The best way to implement Google Analytics on a Shopify site

How to add Google Analytics to a Shopify Website

Correctly implementing Google Analytics is critical to the optimisation of any website. Without it, you cannot be sure what to improve, and where. In this article HammaJack Co-founder, Jacob Moran, outlines the best way to implement Google Analytics on a Shopify website.

About the Shopify Cart

If a brand is using Shopify it’s a fairly reasonable assumption that they are selling something online, mostly because this is what Shopify does.

Shopify is a great platform. Its simplicity means you can think of a product one day and start selling it online the next. However, with this simplicity comes some restrictions.

One of these restrictions is that Shopify has some pretty strict rules about the checkout (E-Commerce) functionality on its sites. One of these rules is that, unless you are a Shopify Plus customer, you cannot edit the checkout pages of the site.

This may sound like a limitation, but it’s one of the many things that makes Shopify so easy to use, and essentially unbreakable - plus it’s one of the many reasons I prefer it over more open CMs like WordPress

However, because of this rule, the normal ways of injecting Google Analytics (directly as a code injection or through Google Tag Manager) are not options if you want to track your revenue and product performance… which of course, you do.

- **Problems to work on**:
1. According to the Shopify article, which Shopify customers can edit a site's checkout pages?
2. Copy the Shopify article from "Shopify is a" to "of the site.", inclusive, renaming "restrictions" as "limits".
3. In the Shopify article, why can't the usual methods of adding Google Analytics be used to track revenue and product performance?
The rows have no connection to the article.

- **Provided data**:
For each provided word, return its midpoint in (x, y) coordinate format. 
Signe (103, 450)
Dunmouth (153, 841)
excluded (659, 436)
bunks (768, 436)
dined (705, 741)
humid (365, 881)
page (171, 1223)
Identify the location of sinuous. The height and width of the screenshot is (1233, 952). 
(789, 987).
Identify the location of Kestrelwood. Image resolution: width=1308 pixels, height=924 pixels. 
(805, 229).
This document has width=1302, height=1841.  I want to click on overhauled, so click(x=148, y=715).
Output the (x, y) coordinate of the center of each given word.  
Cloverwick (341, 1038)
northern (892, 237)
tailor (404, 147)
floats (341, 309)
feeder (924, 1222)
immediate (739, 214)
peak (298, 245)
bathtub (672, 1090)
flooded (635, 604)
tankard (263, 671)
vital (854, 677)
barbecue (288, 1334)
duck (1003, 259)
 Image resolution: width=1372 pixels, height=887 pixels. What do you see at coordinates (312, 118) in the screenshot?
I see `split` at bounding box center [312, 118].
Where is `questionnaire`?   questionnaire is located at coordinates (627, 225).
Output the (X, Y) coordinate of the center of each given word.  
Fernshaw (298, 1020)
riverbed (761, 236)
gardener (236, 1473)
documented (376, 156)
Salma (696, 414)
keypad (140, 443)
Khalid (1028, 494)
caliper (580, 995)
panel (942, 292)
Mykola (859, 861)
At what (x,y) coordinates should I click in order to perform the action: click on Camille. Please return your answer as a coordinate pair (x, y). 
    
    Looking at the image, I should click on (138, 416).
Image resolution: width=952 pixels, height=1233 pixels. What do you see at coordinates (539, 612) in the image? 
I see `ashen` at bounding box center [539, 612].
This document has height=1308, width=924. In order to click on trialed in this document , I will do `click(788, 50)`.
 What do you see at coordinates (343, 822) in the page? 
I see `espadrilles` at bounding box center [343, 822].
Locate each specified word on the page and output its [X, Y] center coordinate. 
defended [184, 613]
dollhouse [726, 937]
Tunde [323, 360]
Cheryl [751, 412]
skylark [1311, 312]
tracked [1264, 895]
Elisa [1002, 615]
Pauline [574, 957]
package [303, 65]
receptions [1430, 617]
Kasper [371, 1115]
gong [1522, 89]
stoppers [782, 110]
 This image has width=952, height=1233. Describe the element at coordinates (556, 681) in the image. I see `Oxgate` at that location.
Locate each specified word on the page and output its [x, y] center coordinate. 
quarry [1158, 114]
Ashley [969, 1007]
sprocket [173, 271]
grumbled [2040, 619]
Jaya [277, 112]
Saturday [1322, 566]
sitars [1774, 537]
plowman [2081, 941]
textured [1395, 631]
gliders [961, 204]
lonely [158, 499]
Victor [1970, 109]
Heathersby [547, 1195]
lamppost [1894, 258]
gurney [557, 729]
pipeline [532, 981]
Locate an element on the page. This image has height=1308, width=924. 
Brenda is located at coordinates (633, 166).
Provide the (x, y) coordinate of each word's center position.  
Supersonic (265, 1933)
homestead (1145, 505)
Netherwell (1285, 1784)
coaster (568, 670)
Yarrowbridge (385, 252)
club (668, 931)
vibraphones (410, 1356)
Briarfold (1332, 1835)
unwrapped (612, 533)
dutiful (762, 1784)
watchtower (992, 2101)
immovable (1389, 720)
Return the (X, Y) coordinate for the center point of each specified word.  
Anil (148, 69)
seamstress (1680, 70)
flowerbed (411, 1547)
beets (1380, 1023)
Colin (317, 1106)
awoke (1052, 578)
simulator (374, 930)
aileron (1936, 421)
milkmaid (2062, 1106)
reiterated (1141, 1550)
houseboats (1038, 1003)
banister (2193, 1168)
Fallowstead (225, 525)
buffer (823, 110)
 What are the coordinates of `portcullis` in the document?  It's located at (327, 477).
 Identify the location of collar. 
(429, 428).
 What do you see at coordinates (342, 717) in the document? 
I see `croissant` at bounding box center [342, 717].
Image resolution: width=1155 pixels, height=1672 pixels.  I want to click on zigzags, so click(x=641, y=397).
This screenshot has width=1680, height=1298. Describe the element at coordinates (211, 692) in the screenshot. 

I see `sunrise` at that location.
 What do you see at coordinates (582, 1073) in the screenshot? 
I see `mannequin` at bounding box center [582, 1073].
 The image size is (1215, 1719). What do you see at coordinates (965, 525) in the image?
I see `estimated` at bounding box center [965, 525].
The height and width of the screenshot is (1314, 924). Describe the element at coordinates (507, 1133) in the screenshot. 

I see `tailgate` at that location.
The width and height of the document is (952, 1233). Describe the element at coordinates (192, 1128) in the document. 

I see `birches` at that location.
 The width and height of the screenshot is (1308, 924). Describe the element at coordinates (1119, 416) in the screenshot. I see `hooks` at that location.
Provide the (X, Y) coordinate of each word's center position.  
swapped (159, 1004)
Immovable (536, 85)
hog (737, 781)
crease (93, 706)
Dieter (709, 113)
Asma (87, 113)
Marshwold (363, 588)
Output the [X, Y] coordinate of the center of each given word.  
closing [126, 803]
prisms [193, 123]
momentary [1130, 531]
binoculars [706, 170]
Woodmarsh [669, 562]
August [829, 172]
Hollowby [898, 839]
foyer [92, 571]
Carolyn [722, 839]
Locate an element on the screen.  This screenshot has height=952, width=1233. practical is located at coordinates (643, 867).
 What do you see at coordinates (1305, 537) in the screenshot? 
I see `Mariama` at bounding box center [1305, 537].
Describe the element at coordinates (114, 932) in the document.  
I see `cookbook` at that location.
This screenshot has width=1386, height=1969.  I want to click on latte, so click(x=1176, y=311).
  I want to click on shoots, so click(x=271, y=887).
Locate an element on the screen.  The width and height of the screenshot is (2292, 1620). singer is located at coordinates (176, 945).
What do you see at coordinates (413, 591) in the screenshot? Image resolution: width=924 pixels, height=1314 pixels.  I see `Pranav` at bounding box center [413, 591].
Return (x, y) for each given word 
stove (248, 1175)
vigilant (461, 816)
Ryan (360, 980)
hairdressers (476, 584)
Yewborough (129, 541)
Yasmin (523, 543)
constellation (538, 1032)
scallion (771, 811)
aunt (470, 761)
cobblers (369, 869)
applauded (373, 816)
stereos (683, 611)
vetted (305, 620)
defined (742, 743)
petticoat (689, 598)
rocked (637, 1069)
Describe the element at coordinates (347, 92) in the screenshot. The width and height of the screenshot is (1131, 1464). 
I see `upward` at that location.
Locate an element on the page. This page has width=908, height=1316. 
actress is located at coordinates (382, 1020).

- **Per-task outputs**:
1. Only Shopify Plus customers.

2.
Shopify is a great platform. Its simplicity means you can think of a product one day and start selling it online the next. However, with this simplicity comes some limits.

One of these limits is that Shopify has some pretty strict rules about the checkout (E-Commerce) functionality on its sites. One of these rules is that, unless you are a Shopify Plus customer, you cannot edit the checkout pages of the site.

3. Shopify doesn't let anyone except Shopify Plus customers edit a site's checkout pages. Because of this rule, Google Analytics can't be added there directly as a code injection or through Google Tag Manager.